TEXT BLOCK —

424B3 1 d228938d424b3.htm 424B3 424B3
   Filed Pursuant to Rule (424)(b)(3)
PROSPECTUS SUPPLEMENT NO. 11    Registration No. 333-257930
(to Prospectus dated August 12, 2021)   

ASTRA SPACE, INC.

Primary Offering Of

15,333,303 Shares of Common Stock

Secondary Offering of

189,026,575 Shares of Common Stock

5,333,333 Warrants to Purchase Common Stock

This prospectus supplement amends and supplements the prospectus dated August 12, 2021 (as supplemented or amended from time to time, the “Prospectus”), which forms a part of our Registration Statement on Form S-1 (No. 333-257930). This prospectus supplement is being filed to update and supplement the information in the Prospectus with the information contained in our Current Report on Form 8-K, filed with the Securities and Exchange Commission on October 22, 2021 (the “Current Report”). Accordingly, we have attached the Current Report to this prospectus supplement.

PROBLEMS AND TASKS —
- A) According to the prospectus supplement, why is the Current Report attached to it? Answer in one to three sentences.
- B) Write the next part of the Astra Space prospectus supplement, starting after its last sentence.
The records are not needed.

EXERCISE DATA —

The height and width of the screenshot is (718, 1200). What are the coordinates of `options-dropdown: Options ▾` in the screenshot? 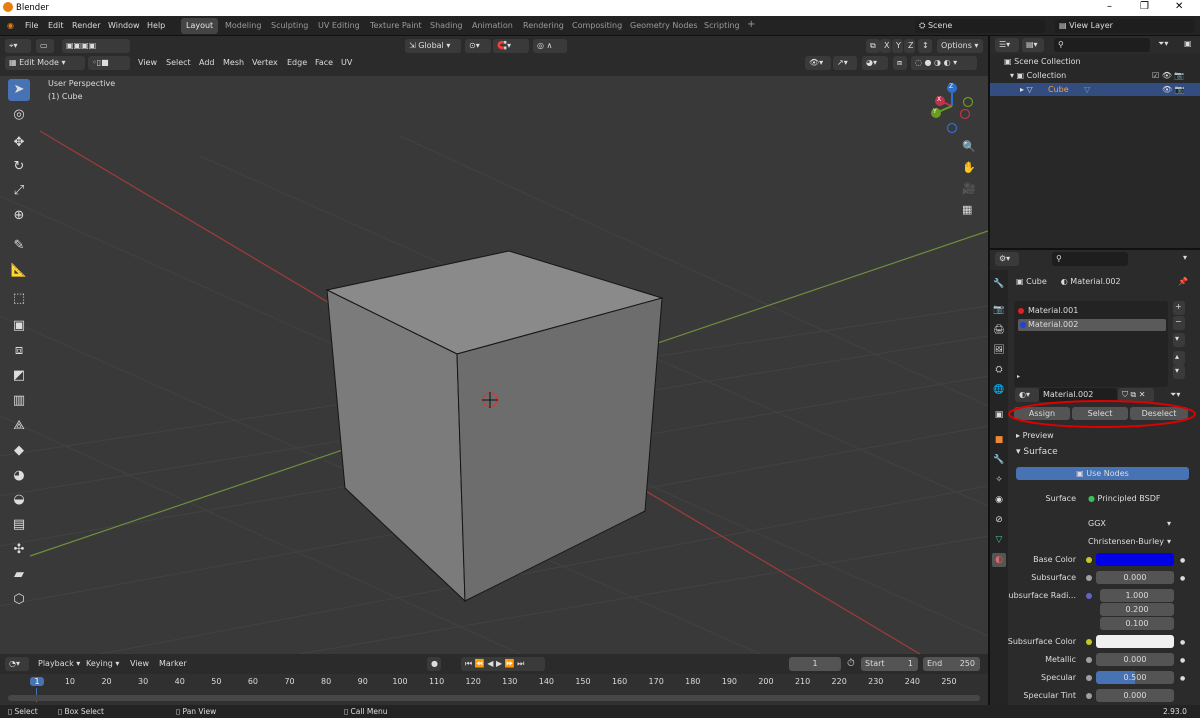 It's located at (960, 46).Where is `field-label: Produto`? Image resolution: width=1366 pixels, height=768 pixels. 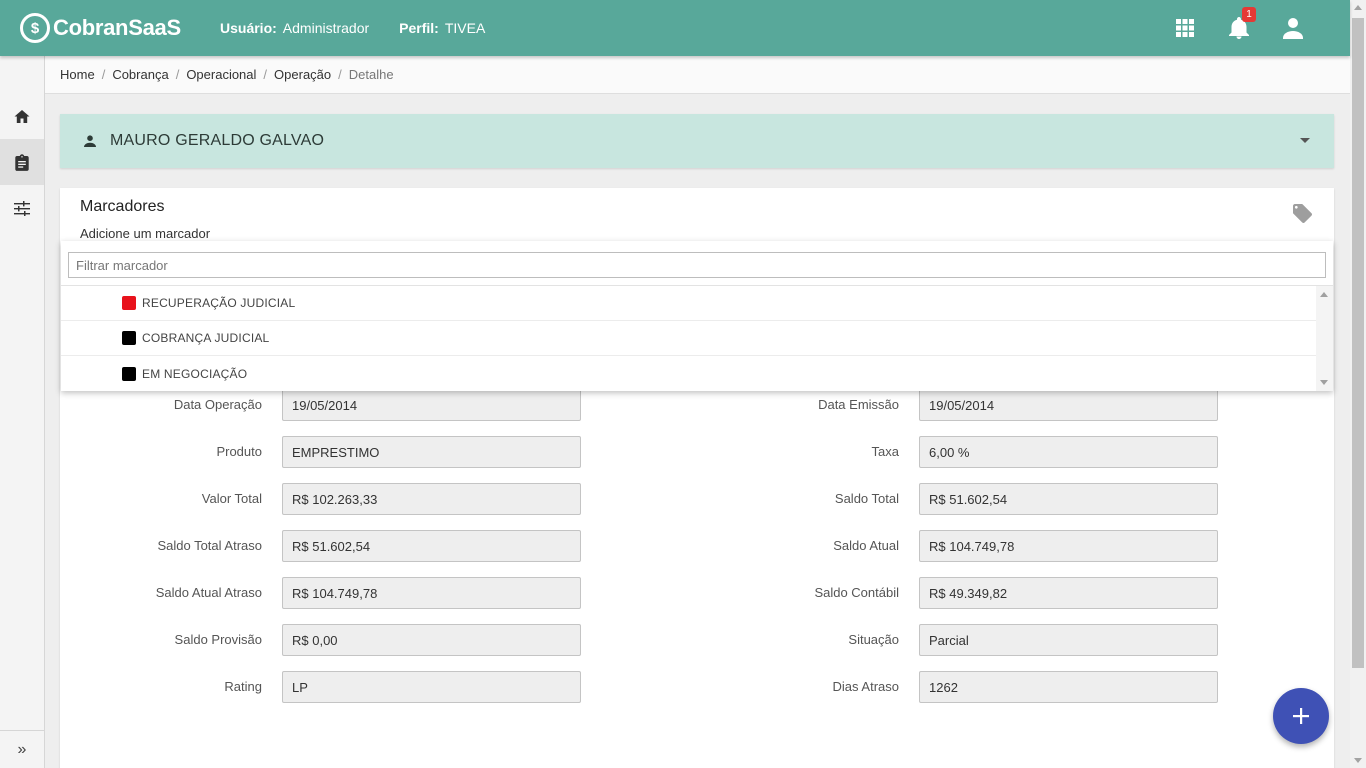 field-label: Produto is located at coordinates (239, 452).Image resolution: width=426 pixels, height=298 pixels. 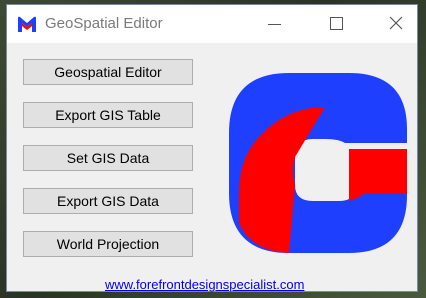 I want to click on minimize-button, so click(x=274, y=24).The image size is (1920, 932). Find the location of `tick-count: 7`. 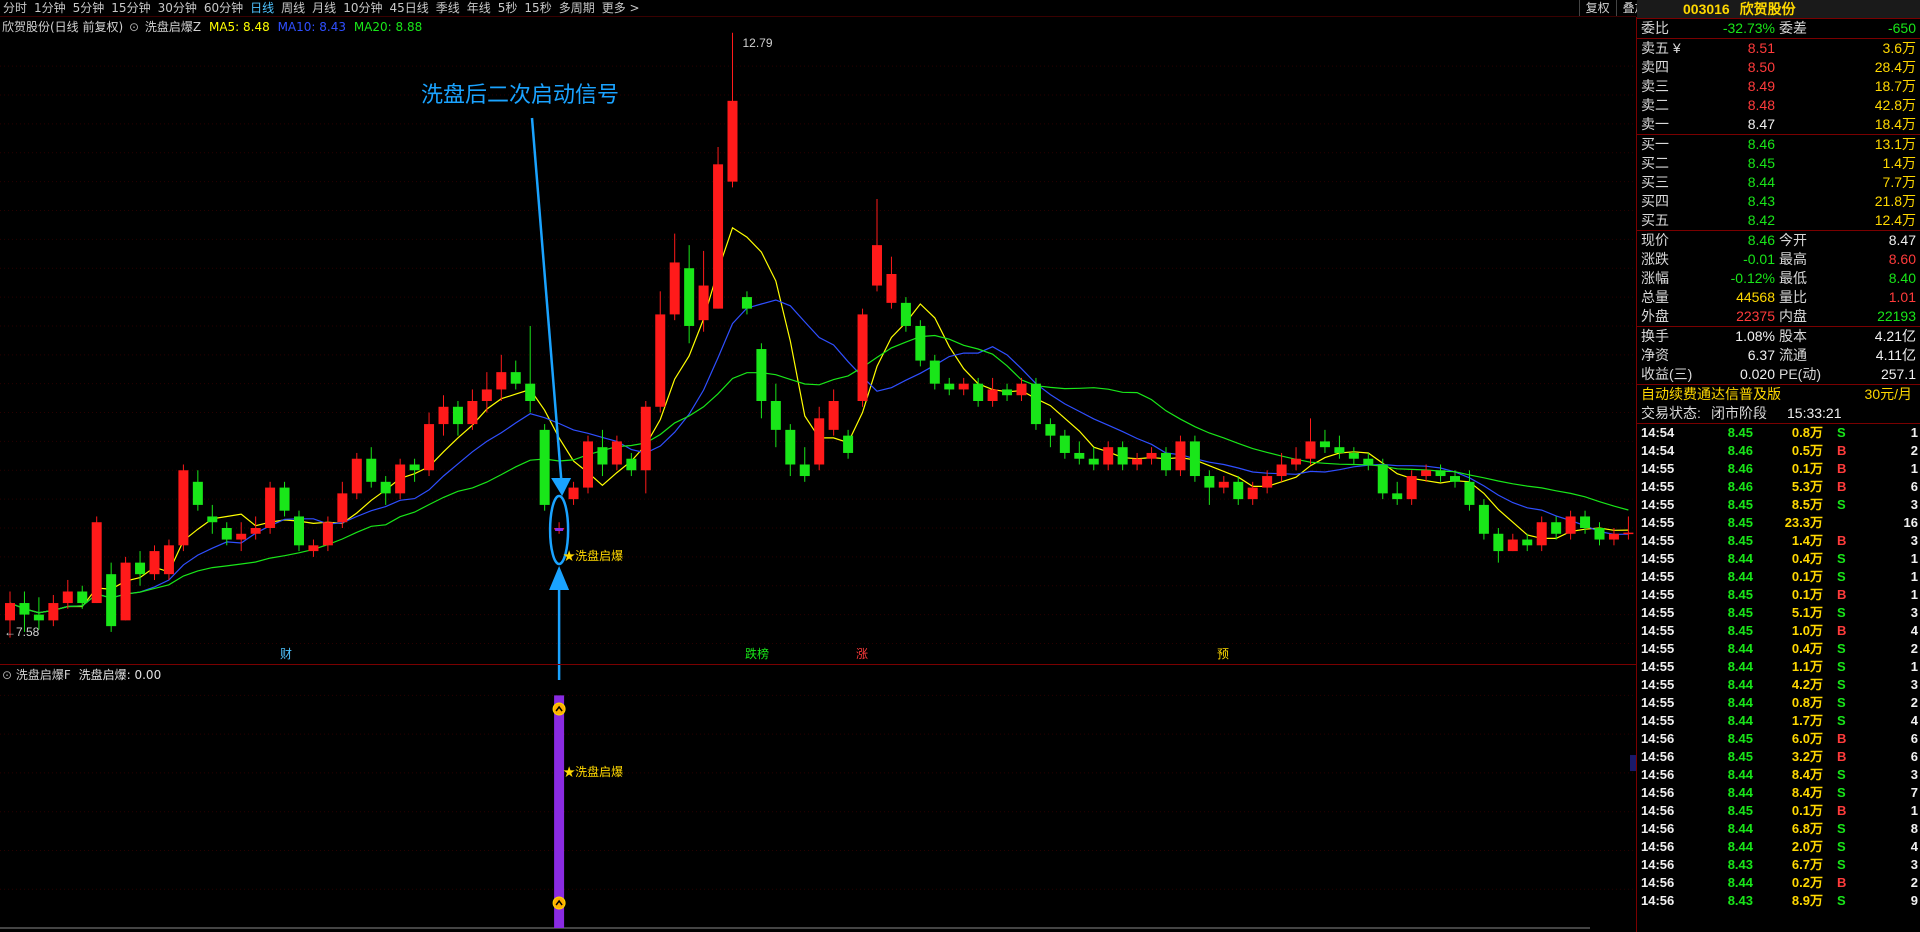

tick-count: 7 is located at coordinates (1914, 792). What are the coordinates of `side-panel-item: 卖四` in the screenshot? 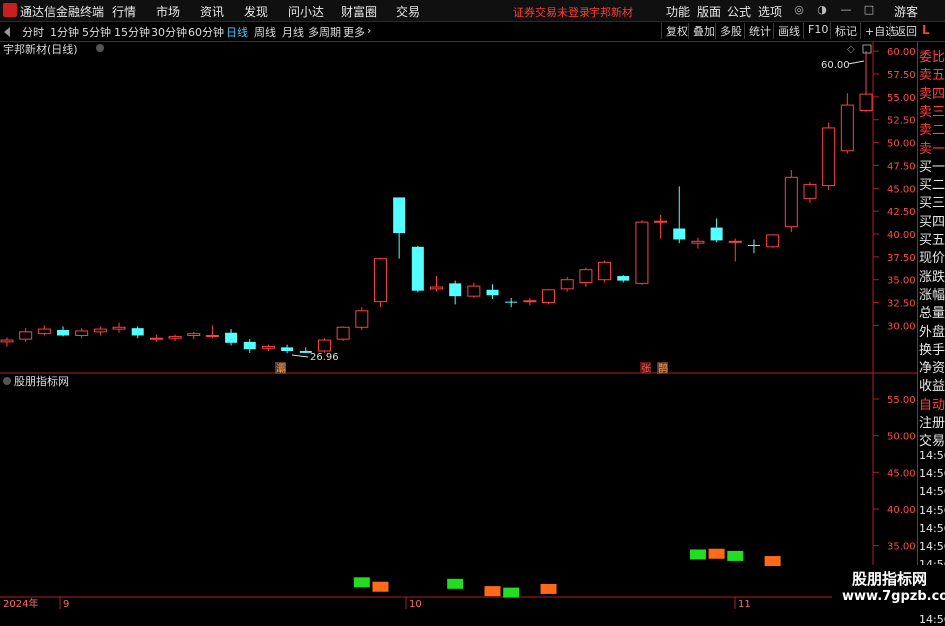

ANSWER SET —
- A) The supplement is being filed to update and supplement the information in the Prospectus with the information contained in the Current Report on Form 8-K, filed with the Securities and Exchange Commission on October 22, 2021. For that reason, the Current Report is attached to the supplement.

- B)
The Prospectus and this prospectus supplement relate to the issuance by us of up to an aggregate of (i) 9,999,970 shares of our Class A common stock that may be issued upon exercise of warrants to purchase Class A common stock at an exercise price of $11.50 per share (the “public warrants”) issued by Holicity Inc. (“Holicity”) in its initial public offering; and (ii) 5,333,333 shares of our Class A common stock that may be issued upon exercise of private placement warrants at an exercise price of $11.50 per share that were originally sold to X-icity Holdings Corporation (the “Sponsor”) in a private placement consummated simultaneously with Holicity’s IPO (the “private placement warrants” and, together with the public warrants, the “warrants”).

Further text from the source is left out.